The calculus time of an analysis varies depending on the analysis parameters.
The window size determines how much time takes to the FFT Buffer to get full and generate a complete spectrum
Filling Time Buffer = (Window Size/SR) * signal duration
Filling Time Buffer = (1/FR) * signal duration
This is proportional to the period of the frequency resolution, so to speak.
The higher the frequency resolution of the analysis, the longer the filling time buffer is.
Let's take a 10 sec. signal for instance, with a 1024 FFT Size and 44100 SR. We get :
FTB= (1024/44100) * 10 = 0,23 s
FTB = 1/(44100/1024) * 10 = (1/43) * 10 = 0,23
With a 4096 FFT Size and 44100 SR. We get :
FTB= (4096/44100) *10 = 0,93
FTB = (1/(44100/1024)) * 10= 1/43 = 0,93
We have seen that the size of the FFT – number of bins per window – could be increased proportionnally.

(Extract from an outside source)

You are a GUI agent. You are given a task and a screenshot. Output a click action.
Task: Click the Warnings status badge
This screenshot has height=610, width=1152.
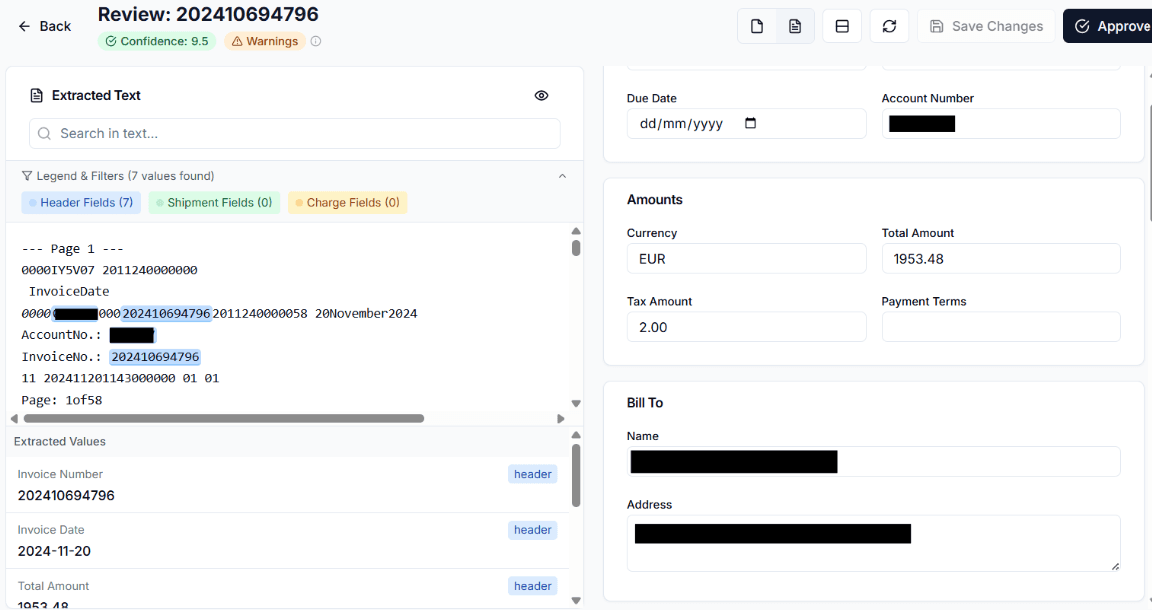[x=262, y=42]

The buffering time increases linearly with the oversampling rate. If the oversampling rate is multplied by 4, the buffering time will be also multiplied by 4.
The window step increases the number of times a window is calculated.
The overlap factor increases the precision of the calcucus, and increases the calculus time proportionnally.